Bleh, Flatpak. No thanks, I want a proper distribution, and I don’t have gigabytes of spare disk space anyway.

(I’ve never installed Flatpak before, but installed it just briefly to see what it would say, and it seems to want to download one gigabyte to install this—mostly KDE stuff—which is presumably compressed so that it’ll take even more disk space afterwards. Note that I think I might be overestimating its figure by up to about 350MB, as org.kde.Platform.Locale is “< 355.1 MB (partial)”, so maybe it only downloads the locale you’re using. Either way, my disk is close enough to full at present that I can’t really afford this stuff, even if I didn’t find things like Flatpak and Snap distasteful.)

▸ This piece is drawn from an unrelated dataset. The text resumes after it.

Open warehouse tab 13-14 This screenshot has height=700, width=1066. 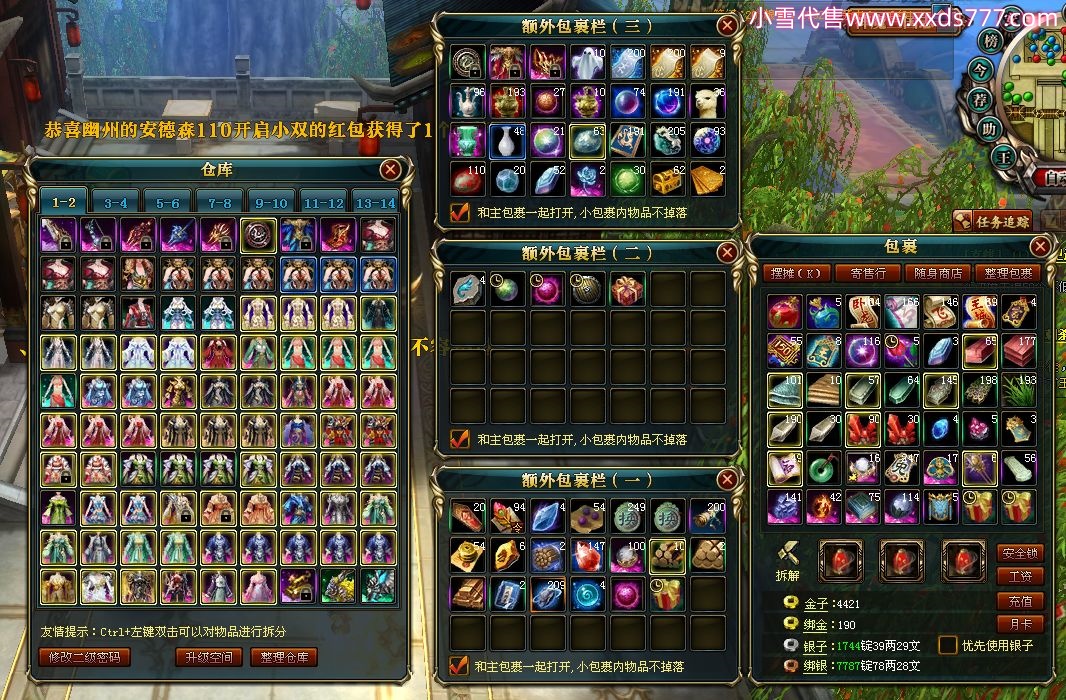click(375, 202)
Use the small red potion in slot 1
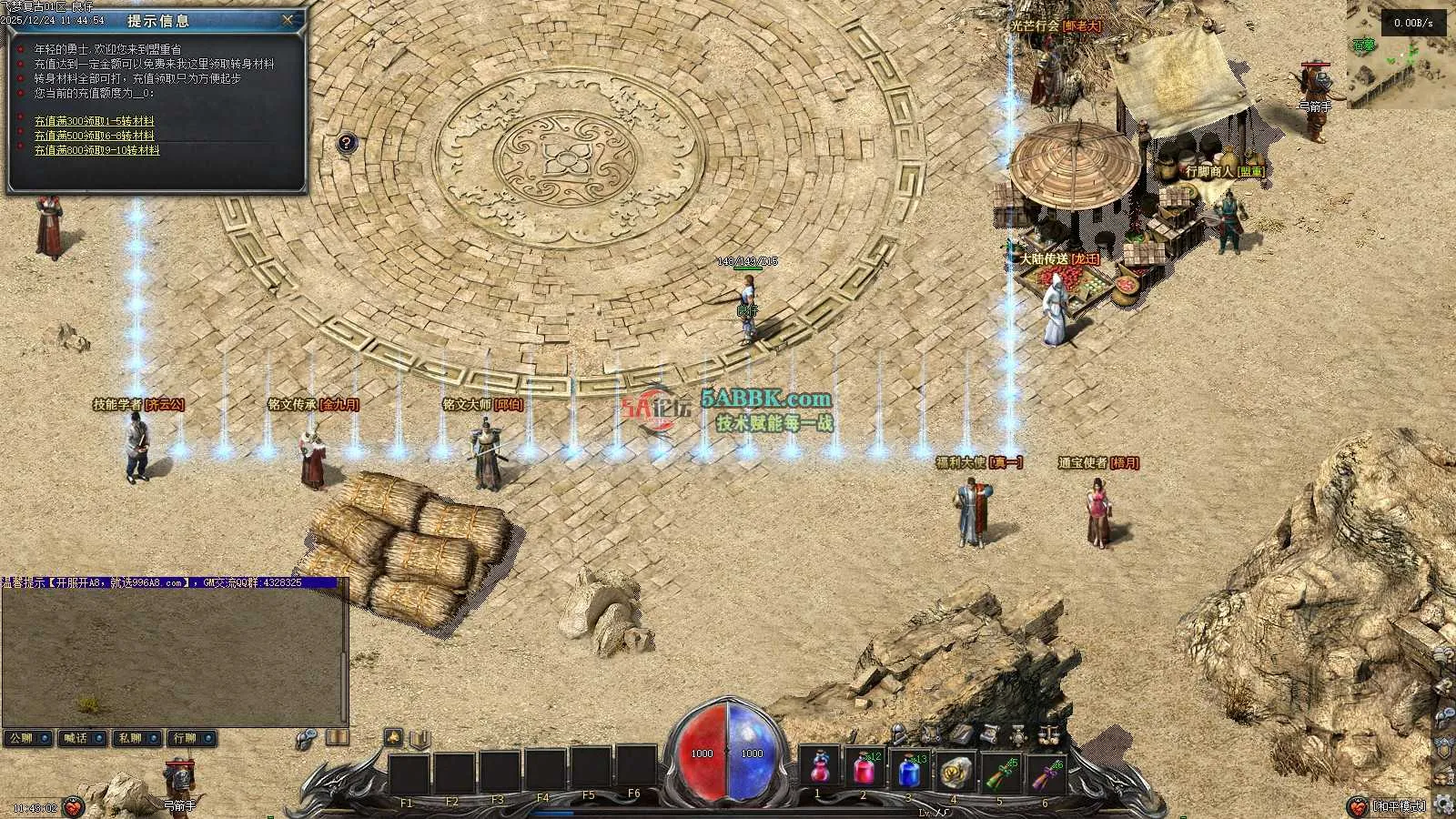The image size is (1456, 819). [819, 771]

It basically is a static distribution of an application.

The benefits are that, you don’t need to be on a specific version of anything to make this work properly.

For what it’s worth, flatpaks do share dependencies as much as possible. So that inflated size isn’t going to be replicated for each application.

Also, flatpak _is_ a proper distribution. It doesn’t really do anything fancy other than isolate the dependencies from other tools on your system.


I have over 4000 packages installed on my Arch Linux system. The only hiccups I have with dependencies are Python, Node, and a few Java projects.

Flatpak doesn't solve the dependency problem, it just kicks the can down the road.

We need better tools to package and deploy apps that's language and system agnostic, and an easy to use extension system to accommodate this.


My gripe is that it doesn’t solve the problem, just pushes it a layer away.

Nix is the first package manager that actually gives a proper solution, and it is just much much better and has no space overhead either.